Directives:
1 – The article about the e-book price-fixing lawsuit describes a plan that Apple and the publishers allegedly devised. List each step of that plan.
2 – Decide whether each statement agrees with the article about the e-book price-fixing lawsuit, and quote the words that settle it: (a) Amazon launched the Kindle in 2007. (b) Under the wholesale model, a retailer must sell a book at the recommended retail price. (c) By 2008, e-book retailers had dropped the wholesale model.
3 – Pick up the article about the e-book price-fixing lawsuit after its last sentence and keep writing.

The app that broke Amazon's monopoly, or the head of a conspiracy?

Last week, the Department of Justice filed its lawsuit against Apple and several large publishing companies alleging a complex conspiracy to fix e-book prices and to limit competition among e-book retailers. It didn’t take long for Apple to fire back in a public statement, claiming that the allegations set forth in the DOJ’s complaint “were simply not true” and that Apple’s actions actually served to break “Amazon’s monopolistic grip on the publishing industry” and to encourage — not hamper — competition. Who’s telling the real story?

The tale the DOJ’s complaint tells is a story of how several of the world’s most powerful publishers (as named in the complaint: Hachette Book Group, Inc., HarperCollins Publishers L.L.C., Verlagsgruppe Georg von Holtzbrinck GmbH, Holtzbrinck Publishers, LLC d/b/a Macmillan, The Penguin Group, A Division of Pearson PLC, Penguin Group (USA), Inc., and Simon & Schuster, Inc.) banded together in hopes of tackling what they called, unambiguously, the “Amazon problem.”

These publishers allegedly joined up with Apple to devise and execute a plan that would fundamentally change the e-book industry in a three-step process. First, the publishers would create a new pricing model, which gave them the power to set e-book prices. Second, the publishers would enter into agreements with Apple that relied on this new pricing model and set prices favorable to them. Finally, they would export the new model to the rest of the industry through a combination of self-imposed contractual obligations and heavy-handed negotiation.

E-Books in 2008

For over 100 years, the publishing industry has priced and sold their books under what is known as the wholesale model, meaning, a publisher establishes a “list price” and “recommended retail price” for each of their books. The list price is basically the cost of production for the publisher, and the recommended retail price is, as its name implies, a recommended price for the retailer, although the retailer is free to sell the book at any price – even a loss. Selling at a loss encourages competition among retailers on the final price the consumer pays. This competition benefits the consumer and it is types of healthy competition like this that anti-trust laws are designed to protect.

By 2008, the book-selling landscape had changed dramatically. In 2007, Amazon launched the Kindle and turned the book retail industry on its head by allowing readers to purchase a new type of book: the e-book. Not only was this more convenient for the consumer, but it also benefitted the publishers as e-books represented a new frontier. The immense potential of the Kindle, and e-books in general, was immediately apparent to the publishing industry and they were happy to jump into the digital age. At this point in time, the e-book retail industry continued to follow the traditional wholesale model.

Extracted information:
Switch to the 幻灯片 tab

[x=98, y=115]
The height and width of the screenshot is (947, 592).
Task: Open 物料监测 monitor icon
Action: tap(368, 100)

Results in order:
1 –
1. The publishers would create a new pricing model that gave them the power to set e-book prices.
2. The publishers would enter into agreements with Apple that relied on this new pricing model and set prices favorable to them.
3. They would export the new model to the rest of the industry through a combination of self-imposed contractual obligations and heavy-handed negotiation.

2 –
(a) Yes: "In 2007, Amazon launched the Kindle"
(b) No: "although the retailer is free to sell the book at any price – even a loss"
(c) No: "At this point in time, the e-book retail industry continued to follow the traditional wholesale model."

3 –
Amazon’s Meteoric Rise

Amazon’s entry into the e-book industry ushered in a change in the traditional book sale model. Amazon started to price its e-books at extremely competitive prices – frequently selling books at a loss (below the list price). The impact of this strategy is obvious – buyers flocked to Amazon and competing book retailers needed to follow suit to remain competitive. Amazon hoped that their e-book pricing would entice new customers to utilize the many other services and products it offers.

It didn’t take long before the publishing industry took notice of this and concluded that Amazon’s prominence, with 90% of the e-book market share, constituted a significant threat to their long-term interests for at least two reasons. First, the lower priced books competed directly with traditional hardcover and paperback books. Second, the publishers viewed Amazon as a hazard to their long-standing role as intermediaries between authors and their audience. What use does an author have for a publisher’s access to, and experience with, book printing if Amazon can offer a more profitable arrangement through e-books? By 2008 Amazon had already begun to contract directly with authors to publish their books in e-book formats and was offering higher royalty rates than publishers normally did.

In light of this threat, the publishers knew they needed to level the playing field. The publishers hated Amazon’s law $9.99 pricing for new e-books. According to the complaint the publishers viewed Amazon’s pricing with disdain. One publisher CEO “bemoaned the ‘wretched $9.99 price point.’” They had to get Amazon (and other digitally-oriented companies) to agree to higher e-book prices. Doing so would ensure that traditional forms of books would remain competitive and, therefore, so would they. The way to accomplish this involved replacing the wholesale model.

The Publishers Seek A Solution to the Amazon Problem

In 2008, the publishers began discussing possible solutions to the Amazon problem. According to the DOJ’s complaint, the discussions between the publishers’ top executives began no later than September 2008. They met in-person, behind closed doors oftentimes at lavish restaurants and lounges.

The publishing company’s executives allegedly took measures to keep evidence of the discussions to a minimum. For example, by instructing agents and employees to discuss topics in-person in lieu of email or to “double delete” emails. By the end of 2009, the publishers uniformly acknowledged the threat posed by Amazon and that the best strategy to overcome the Amazon problem would be to fundamentally change the e-book retail industry, departing from the traditional wholesale model and instituting what is known as an “agency” model.

Under an agency model, the publishers would enter into contracts with individual e-book retailers who would act as “agents” for the publishers to sell and deliver e-books to customers in exchange for a flat percentage of each e-book sale. The agency agreements would grant the publisher the power to establish e-book retail prices and the agents were contractually obligated to sell the e-books at the prices set by the publisher.

Unlike the wholesale model, where the retailer was free to set e-book prices, the agency model lets the publishers force retailers to stick to higher e-book prices, removing the perceived threat of below-cost priced e-books. The only problem was how would they ever get Amazon and other retailers to agree to the agency model?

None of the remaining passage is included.